Pendant qu’elle demeurait dehors avec Louise, confortablement enveloppée d’une couverture de laine, le bien-être lui faisait retrouver sa drôlerie accoutumée. Elle commentait de nouveau ses sentiments, avec le pittoresque comique qu’elle pouvait donner à n’importe quel récit. Elle se promenait du présent au plus lointain passé, et elle cherchait les causes de ses manquements et de ses sottises. Elle demandait des conseils.

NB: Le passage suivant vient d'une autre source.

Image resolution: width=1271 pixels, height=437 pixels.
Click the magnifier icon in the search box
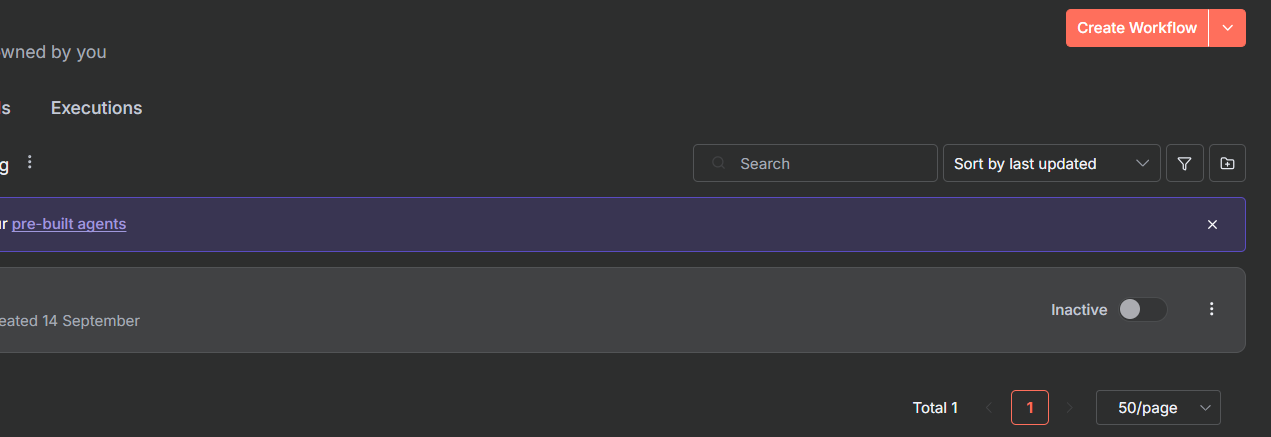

Elle affirmait qu’elle était décidée à les suivre, à vivre désormais suivant les données de la raison… Mais oui, puisque tout son temps lui appartiendrait, et qu’un régime plus sévère l’obligerait à moins sortir, il lui faudrait occuper ce temps avec un travail intellectuel.

— Si je m’amende, ma mère sera heureuse.

Elle adorait sa mère, ne trouvait personne d’aussi extraordinaire, et, cependant, elle la fatiguait, la tourmentait sans répit. Si bien, que pour des étrangers, elles pouvaient toutes les deux parfois sembler vivre dans la mésentente. Pourtant, aucune affection n’était plus profonde, et elles possédaient le même humour, la même façon de s’amuser de tout ce qui était cocasse ou bizarre.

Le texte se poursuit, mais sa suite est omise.